Anyone have or made a hybird mower? (or bio-diesel)?

Discussion in 'Lawn Mowing' started by ATL Lawn, Apr 12, 2008.

  1. ATL Lawn

    ATL Lawn LawnSite Senior Member
    Posts: 318

    Anyone have or made a hybird mower? (or bio-diesel)?

    Just wondering is there a such thing out there...
  2. ATL Lawn

    ATL Lawn LawnSite Senior Member
    Posts: 318

    i meant, push 21" style mower...
  3. TrapperJohn

    TrapperJohn LawnSite Member
    Posts: 70

    Wouldn't make sense. A mower tends to run at one speed/power output constantly, so a hybrid wouldn't have any benefit. It's mainly for stop and go traffic in town, where the engine would normally run across a wide range where it isn't so efficient.

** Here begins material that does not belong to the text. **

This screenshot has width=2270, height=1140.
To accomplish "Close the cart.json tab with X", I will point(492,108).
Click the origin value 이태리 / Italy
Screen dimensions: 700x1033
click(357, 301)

    Diesel push mower... good way to get a work out. Diesel engines tend to be very heavy for their power output, and are almost always water cooled.
  4. BrandonV

    BrandonV LawnSite Platinum Member
    Posts: 4,228

    I've seen some of those LP powered mowers around here, great idea, cheaper fuel and more eco friendly. of course if it was on a walker I could use one, but they were not so oh well.
  5. ATL Lawn

    ATL Lawn LawnSite Senior Member
    Posts: 318

    what would happen if you put diesel in a mower? (i have a few old murrys 21" in the back)
  6. olde_blue

    olde_blue LawnSite Senior Member
    Posts: 349

    If you put diesel in a gas engine, it wouldn't run--and you would have to completely disassemble the carb and fuel system to clean it out. Diesel fuel is more oily--not volatile like gasoline. The diesel fuel will not flow through the carb; it if it did, it would not mix with the air; and, if it could, the spark plug probably wouldn't ignite it. Most diesels rely on high pressure pumps to inject the fuel directly into superheated air (from high compression, i.e. ideal gas law), which ignites the fuel as it is injected.
    You may want to try E80, or even straight ethanol, in your old mower if you want to be environmentally friendly; it would probably run. The ethanol might ruin the carb and fuel lines after a while, though. In most Midwestern states, we have no choice but to run E10, and it seems to be okay.
    You can buy 5 or 6 horsepower, air-cooled diesel engines. I've only seen horizontal shaft ones, however. They are expensive and heavy.